Saved entries:
* BEGIN *

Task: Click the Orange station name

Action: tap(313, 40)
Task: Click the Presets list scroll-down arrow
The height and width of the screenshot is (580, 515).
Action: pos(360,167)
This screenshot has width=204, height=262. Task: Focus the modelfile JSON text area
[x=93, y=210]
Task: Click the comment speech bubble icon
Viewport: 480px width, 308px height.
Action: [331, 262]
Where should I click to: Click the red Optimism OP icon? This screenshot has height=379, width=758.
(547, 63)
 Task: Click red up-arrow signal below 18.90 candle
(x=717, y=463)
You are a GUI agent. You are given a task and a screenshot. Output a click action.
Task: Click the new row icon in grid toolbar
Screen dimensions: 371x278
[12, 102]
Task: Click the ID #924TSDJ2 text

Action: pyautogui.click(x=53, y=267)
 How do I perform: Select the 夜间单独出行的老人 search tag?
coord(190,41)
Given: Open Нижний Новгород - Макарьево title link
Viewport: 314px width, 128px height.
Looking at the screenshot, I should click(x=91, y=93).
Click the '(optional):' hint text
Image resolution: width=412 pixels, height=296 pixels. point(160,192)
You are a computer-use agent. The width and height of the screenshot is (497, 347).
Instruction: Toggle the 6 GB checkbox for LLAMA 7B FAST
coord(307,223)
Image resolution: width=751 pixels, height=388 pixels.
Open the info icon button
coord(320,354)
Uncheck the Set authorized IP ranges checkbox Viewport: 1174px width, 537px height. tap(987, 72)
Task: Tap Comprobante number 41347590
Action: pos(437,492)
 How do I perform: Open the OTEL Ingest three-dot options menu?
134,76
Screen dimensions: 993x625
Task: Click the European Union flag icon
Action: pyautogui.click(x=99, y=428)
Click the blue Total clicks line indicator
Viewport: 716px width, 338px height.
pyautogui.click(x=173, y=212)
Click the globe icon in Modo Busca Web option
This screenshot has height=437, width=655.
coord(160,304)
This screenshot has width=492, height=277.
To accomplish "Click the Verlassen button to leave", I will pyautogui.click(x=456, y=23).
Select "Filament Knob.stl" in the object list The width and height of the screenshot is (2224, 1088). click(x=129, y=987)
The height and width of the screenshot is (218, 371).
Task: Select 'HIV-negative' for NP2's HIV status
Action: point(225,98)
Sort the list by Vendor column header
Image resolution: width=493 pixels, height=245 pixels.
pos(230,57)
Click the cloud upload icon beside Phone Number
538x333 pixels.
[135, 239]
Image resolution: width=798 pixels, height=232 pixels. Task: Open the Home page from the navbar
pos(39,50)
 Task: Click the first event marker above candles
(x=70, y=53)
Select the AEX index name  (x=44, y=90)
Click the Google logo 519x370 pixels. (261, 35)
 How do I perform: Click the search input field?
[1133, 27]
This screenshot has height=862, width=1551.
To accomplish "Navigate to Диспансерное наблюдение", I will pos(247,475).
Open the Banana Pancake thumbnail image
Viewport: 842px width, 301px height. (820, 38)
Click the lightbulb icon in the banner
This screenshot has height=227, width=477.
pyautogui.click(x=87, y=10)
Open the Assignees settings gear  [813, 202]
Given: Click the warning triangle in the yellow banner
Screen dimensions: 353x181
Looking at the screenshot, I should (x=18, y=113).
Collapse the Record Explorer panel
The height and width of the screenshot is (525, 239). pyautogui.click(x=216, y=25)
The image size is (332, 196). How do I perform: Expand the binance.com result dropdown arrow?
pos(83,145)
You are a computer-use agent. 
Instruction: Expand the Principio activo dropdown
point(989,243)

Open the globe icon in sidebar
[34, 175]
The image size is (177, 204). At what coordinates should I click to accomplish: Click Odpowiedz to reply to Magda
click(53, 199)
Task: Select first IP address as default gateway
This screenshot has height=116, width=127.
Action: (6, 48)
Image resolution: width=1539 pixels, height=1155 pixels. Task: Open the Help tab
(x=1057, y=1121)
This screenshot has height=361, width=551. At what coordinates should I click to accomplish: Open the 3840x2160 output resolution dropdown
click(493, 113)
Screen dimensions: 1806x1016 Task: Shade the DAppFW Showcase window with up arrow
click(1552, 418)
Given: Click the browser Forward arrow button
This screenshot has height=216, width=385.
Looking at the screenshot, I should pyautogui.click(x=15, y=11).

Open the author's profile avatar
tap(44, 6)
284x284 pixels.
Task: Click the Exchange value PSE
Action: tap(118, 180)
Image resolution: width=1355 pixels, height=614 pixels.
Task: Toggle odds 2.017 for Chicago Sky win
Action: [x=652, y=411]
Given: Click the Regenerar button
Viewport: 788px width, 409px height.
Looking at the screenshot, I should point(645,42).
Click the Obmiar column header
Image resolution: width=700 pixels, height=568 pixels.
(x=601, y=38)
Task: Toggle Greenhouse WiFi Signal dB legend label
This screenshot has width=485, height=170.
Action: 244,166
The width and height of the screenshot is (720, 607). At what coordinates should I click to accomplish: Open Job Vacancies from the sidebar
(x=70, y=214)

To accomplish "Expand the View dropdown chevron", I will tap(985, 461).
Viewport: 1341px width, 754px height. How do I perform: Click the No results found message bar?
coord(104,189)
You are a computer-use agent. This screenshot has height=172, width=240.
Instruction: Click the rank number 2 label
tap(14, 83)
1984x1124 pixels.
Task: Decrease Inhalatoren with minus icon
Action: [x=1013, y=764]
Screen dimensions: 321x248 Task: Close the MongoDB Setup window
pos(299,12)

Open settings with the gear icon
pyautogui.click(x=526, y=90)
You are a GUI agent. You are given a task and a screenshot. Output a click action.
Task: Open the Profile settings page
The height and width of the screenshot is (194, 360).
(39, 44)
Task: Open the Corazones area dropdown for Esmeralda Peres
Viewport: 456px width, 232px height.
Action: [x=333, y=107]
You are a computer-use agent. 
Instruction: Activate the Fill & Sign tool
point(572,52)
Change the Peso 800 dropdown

* END *

▶ [WHAT IS NEEDED]:
Please copy out all of the data above, word for word, from the first line to the last.

▶ [RIGHT ANSWER]:
Task: Click the Orange station name

Action: tap(313, 40)
Task: Click the Presets list scroll-down arrow
The height and width of the screenshot is (580, 515).
Action: pos(360,167)
This screenshot has width=204, height=262. Task: Focus the modelfile JSON text area
[x=93, y=210]
Task: Click the comment speech bubble icon
Viewport: 480px width, 308px height.
Action: [331, 262]
Where should I click to: Click the red Optimism OP icon? This screenshot has height=379, width=758.
(547, 63)
 Task: Click red up-arrow signal below 18.90 candle
(x=717, y=463)
You are a GUI agent. You are given a task and a screenshot. Output a click action.
Task: Click the new row icon in grid toolbar
Screen dimensions: 371x278
[12, 102]
Task: Click the ID #924TSDJ2 text

Action: pyautogui.click(x=53, y=267)
 How do I perform: Select the 夜间单独出行的老人 search tag?
coord(190,41)
Given: Open Нижний Новгород - Макарьево title link
Viewport: 314px width, 128px height.
Looking at the screenshot, I should click(x=91, y=93).
Click the '(optional):' hint text
Image resolution: width=412 pixels, height=296 pixels. point(160,192)
You are a computer-use agent. The width and height of the screenshot is (497, 347).
Instruction: Toggle the 6 GB checkbox for LLAMA 7B FAST
coord(307,223)
Image resolution: width=751 pixels, height=388 pixels.
Open the info icon button
coord(320,354)
Uncheck the Set authorized IP ranges checkbox Viewport: 1174px width, 537px height. tap(987, 72)
Task: Tap Comprobante number 41347590
Action: pos(437,492)
 How do I perform: Open the OTEL Ingest three-dot options menu?
134,76
Screen dimensions: 993x625
Task: Click the European Union flag icon
Action: pyautogui.click(x=99, y=428)
Click the blue Total clicks line indicator
Viewport: 716px width, 338px height.
pyautogui.click(x=173, y=212)
Click the globe icon in Modo Busca Web option
This screenshot has height=437, width=655.
coord(160,304)
This screenshot has width=492, height=277.
To accomplish "Click the Verlassen button to leave", I will pyautogui.click(x=456, y=23).
Select "Filament Knob.stl" in the object list The width and height of the screenshot is (2224, 1088). click(x=129, y=987)
The height and width of the screenshot is (218, 371).
Task: Select 'HIV-negative' for NP2's HIV status
Action: point(225,98)
Sort the list by Vendor column header
Image resolution: width=493 pixels, height=245 pixels.
pos(230,57)
Click the cloud upload icon beside Phone Number
538x333 pixels.
[135, 239]
Image resolution: width=798 pixels, height=232 pixels. Task: Open the Home page from the navbar
pos(39,50)
 Task: Click the first event marker above candles
(x=70, y=53)
Select the AEX index name  (x=44, y=90)
Click the Google logo 519x370 pixels. (261, 35)
 How do I perform: Click the search input field?
[1133, 27]
This screenshot has height=862, width=1551.
To accomplish "Navigate to Диспансерное наблюдение", I will pos(247,475).
Open the Banana Pancake thumbnail image
Viewport: 842px width, 301px height. (820, 38)
Click the lightbulb icon in the banner
This screenshot has height=227, width=477.
pyautogui.click(x=87, y=10)
Open the Assignees settings gear  [813, 202]
Given: Click the warning triangle in the yellow banner
Screen dimensions: 353x181
Looking at the screenshot, I should (x=18, y=113).
Collapse the Record Explorer panel
The height and width of the screenshot is (525, 239). pyautogui.click(x=216, y=25)
The image size is (332, 196). How do I perform: Expand the binance.com result dropdown arrow?
pos(83,145)
You are a computer-use agent. 
Instruction: Expand the Principio activo dropdown
point(989,243)

Open the globe icon in sidebar
[34, 175]
The image size is (177, 204). At what coordinates should I click to accomplish: Click Odpowiedz to reply to Magda
click(53, 199)
Task: Select first IP address as default gateway
This screenshot has height=116, width=127.
Action: (6, 48)
Image resolution: width=1539 pixels, height=1155 pixels. Task: Open the Help tab
(x=1057, y=1121)
This screenshot has height=361, width=551. At what coordinates should I click to accomplish: Open the 3840x2160 output resolution dropdown
click(493, 113)
Screen dimensions: 1806x1016 Task: Shade the DAppFW Showcase window with up arrow
click(1552, 418)
Given: Click the browser Forward arrow button
This screenshot has height=216, width=385.
Looking at the screenshot, I should pyautogui.click(x=15, y=11).

Open the author's profile avatar
tap(44, 6)
284x284 pixels.
Task: Click the Exchange value PSE
Action: tap(118, 180)
Image resolution: width=1355 pixels, height=614 pixels.
Task: Toggle odds 2.017 for Chicago Sky win
Action: [x=652, y=411]
Given: Click the Regenerar button
Viewport: 788px width, 409px height.
Looking at the screenshot, I should point(645,42).
Click the Obmiar column header
Image resolution: width=700 pixels, height=568 pixels.
(x=601, y=38)
Task: Toggle Greenhouse WiFi Signal dB legend label
This screenshot has width=485, height=170.
Action: 244,166
The width and height of the screenshot is (720, 607). At what coordinates should I click to accomplish: Open Job Vacancies from the sidebar
(x=70, y=214)

To accomplish "Expand the View dropdown chevron", I will tap(985, 461).
Viewport: 1341px width, 754px height. How do I perform: Click the No results found message bar?
coord(104,189)
You are a computer-use agent. This screenshot has height=172, width=240.
Instruction: Click the rank number 2 label
tap(14, 83)
1984x1124 pixels.
Task: Decrease Inhalatoren with minus icon
Action: [x=1013, y=764]
Screen dimensions: 321x248 Task: Close the MongoDB Setup window
pos(299,12)

Open settings with the gear icon
pyautogui.click(x=526, y=90)
You are a GUI agent. You are given a task and a screenshot. Output a click action.
Task: Open the Profile settings page
The height and width of the screenshot is (194, 360).
(39, 44)
Task: Open the Corazones area dropdown for Esmeralda Peres
Viewport: 456px width, 232px height.
Action: [x=333, y=107]
You are a computer-use agent. 
Instruction: Activate the Fill & Sign tool
point(572,52)
Change the Peso 800 dropdown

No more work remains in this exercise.